** START Records for this exercise **

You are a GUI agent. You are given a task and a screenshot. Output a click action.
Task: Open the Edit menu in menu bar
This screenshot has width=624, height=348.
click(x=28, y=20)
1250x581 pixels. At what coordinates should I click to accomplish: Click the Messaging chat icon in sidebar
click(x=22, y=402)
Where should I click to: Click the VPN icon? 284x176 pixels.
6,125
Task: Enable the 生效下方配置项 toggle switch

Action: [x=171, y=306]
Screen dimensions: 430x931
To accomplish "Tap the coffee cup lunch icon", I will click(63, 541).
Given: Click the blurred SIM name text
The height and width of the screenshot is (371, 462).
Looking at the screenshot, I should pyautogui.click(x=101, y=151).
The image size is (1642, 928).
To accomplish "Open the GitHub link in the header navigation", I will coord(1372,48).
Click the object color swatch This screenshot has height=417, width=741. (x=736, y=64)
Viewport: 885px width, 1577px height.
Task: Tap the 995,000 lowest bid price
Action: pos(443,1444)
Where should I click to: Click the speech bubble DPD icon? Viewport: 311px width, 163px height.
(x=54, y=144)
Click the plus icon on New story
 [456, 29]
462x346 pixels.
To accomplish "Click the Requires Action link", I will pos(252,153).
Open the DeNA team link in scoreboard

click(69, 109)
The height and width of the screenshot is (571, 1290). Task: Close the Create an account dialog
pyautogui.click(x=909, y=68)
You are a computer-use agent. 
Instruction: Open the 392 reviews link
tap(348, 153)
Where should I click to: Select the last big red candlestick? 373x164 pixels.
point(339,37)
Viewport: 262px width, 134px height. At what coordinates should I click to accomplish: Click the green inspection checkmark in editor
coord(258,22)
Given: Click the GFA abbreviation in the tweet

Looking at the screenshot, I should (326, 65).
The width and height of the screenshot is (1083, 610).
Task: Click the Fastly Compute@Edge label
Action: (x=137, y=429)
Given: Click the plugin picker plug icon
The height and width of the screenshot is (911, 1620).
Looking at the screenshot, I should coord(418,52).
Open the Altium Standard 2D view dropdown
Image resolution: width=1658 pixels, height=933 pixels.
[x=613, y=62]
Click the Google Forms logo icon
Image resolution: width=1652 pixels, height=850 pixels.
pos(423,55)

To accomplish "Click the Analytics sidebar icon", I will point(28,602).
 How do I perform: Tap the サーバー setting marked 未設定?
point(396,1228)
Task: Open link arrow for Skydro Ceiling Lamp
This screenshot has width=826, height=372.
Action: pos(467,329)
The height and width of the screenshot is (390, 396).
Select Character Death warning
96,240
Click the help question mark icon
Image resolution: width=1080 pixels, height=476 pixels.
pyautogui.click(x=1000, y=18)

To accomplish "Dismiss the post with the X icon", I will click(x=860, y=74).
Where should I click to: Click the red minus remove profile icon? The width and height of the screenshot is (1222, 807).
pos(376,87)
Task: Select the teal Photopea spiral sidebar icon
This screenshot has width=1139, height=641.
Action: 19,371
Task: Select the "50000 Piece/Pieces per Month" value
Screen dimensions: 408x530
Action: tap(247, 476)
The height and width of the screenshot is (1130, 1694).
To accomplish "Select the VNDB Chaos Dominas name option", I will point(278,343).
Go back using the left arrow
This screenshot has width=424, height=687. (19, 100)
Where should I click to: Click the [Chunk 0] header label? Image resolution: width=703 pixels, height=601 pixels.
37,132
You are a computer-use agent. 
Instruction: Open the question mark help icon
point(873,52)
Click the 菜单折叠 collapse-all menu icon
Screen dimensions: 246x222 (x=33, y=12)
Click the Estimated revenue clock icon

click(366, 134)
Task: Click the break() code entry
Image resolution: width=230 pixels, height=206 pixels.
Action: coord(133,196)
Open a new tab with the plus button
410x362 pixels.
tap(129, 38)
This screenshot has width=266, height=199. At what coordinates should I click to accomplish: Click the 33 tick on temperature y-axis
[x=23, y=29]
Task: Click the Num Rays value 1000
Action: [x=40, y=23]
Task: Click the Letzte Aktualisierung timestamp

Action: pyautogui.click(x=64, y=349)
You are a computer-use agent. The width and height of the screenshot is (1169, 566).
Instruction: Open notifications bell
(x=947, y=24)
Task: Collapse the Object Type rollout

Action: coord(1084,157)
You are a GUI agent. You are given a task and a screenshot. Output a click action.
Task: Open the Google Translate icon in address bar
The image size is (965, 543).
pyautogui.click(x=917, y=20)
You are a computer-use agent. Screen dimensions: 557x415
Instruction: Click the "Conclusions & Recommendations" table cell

** END Records for this exercise **

== Short task ==
Rewrite the part of the listing that opens with the line containing "will click(x=860, y=74)." and closes with the line containing "pos(376,87)", changing "profile" to "account" and leaving everything else as is. Output only those lines.

== Problem solution ==
To accomplish "Dismiss the post with the X icon", I will click(x=860, y=74).
Where should I click to: Click the red minus remove account icon? The width and height of the screenshot is (1222, 807).
pos(376,87)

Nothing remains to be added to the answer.